Economy and Industry Maturity to Slow U.K. Web Ad Growth

The U.K. digital ad industry can expect a downturn in media spend, according to predictions from the World Advertising Research Centre.

clickz_ukandeu.gifThe U.K. digital ad industry is “well positioned” for a downturn in media spend, according to predictions from the World Advertising Research Centre (WARC).

Forecasting a slowdown for the U.K. ad industry as a whole in the years ahead, the organization’s “Winners and Losers of the Next Media Downturn” report predicts growth will slow to 12 percent in 2009 from 17.6 percent this year.

Online advertising can “confidently be predicted to grow” regardless of cutbacks in ad budgets, writes WARC’s Media Editor and report author Laura James, adding, “there still seems plenty of room for expansion of the medium.”

This online growth will be aided by reduced spending on rival media such as TV, print, and direct mail, the report says, with increased spend from a few key verticals. Advertisers of consumables, durables and services are predicted to focus more of their budgets online, thanks to the “flexibility, breadth of opportunities and lower costs of entry” the Web offers, stated the report.

One vertical likely to reduce its online spend however, is the financial service industry, which currently accounts for 26 percent of ad revenue, the report says.

WARC’s predictions are in line with the findings of the Institute of Practitioners in Advertising’s Q2 Bellwether report, released in July, which showed growth in online ad budgets and cuts in all other ad mediums. However, it too noted that the rate of online spend was waning, reporting that budget growth was at its slowest since 2003.

Although research firms agree that growth in online ad spend is slowing, it’s difficult to pinpoint where the effects of a troubled financial climate end, and where simple market maturity steps in.

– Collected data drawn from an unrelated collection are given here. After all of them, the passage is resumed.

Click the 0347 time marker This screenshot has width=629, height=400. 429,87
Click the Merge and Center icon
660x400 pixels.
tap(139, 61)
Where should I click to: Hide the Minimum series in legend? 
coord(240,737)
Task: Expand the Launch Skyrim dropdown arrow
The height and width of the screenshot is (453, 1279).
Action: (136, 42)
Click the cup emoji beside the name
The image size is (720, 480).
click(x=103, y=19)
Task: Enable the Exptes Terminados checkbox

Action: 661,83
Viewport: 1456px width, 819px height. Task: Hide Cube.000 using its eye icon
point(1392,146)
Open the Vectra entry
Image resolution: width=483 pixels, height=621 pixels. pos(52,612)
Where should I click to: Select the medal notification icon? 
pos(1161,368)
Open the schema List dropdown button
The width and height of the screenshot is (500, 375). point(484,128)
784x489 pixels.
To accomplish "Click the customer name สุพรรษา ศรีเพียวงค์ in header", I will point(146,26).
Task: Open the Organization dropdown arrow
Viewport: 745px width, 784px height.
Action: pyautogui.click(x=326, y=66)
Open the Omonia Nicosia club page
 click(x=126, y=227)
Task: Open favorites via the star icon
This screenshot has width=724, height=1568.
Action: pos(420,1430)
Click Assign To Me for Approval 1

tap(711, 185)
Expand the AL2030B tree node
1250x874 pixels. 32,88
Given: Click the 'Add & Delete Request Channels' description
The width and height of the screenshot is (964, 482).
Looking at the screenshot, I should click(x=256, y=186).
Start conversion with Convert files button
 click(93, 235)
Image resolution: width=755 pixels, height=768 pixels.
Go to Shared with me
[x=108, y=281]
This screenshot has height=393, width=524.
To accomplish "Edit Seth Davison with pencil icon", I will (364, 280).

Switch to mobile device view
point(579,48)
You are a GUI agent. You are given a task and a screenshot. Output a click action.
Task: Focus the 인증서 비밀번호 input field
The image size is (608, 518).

Following the release of his company’s 2008 search marketing buyers guide last week, E-consultancy editor in chief, Chris Lake said of the U.K. market: “We’re predicting noticeably slower growth [in search marketing spend] this year than we saw in 2007. Although there is significant room for further growth in spending, the sector is now becoming more established and, as such, cannot keep on such a steep curve indefinitely.”

“While there remains strong growth in the market, the upward trajectory of search has begun to flatten as the industry has become more mature, as has happened in the United States,” the E-consultancy report adds.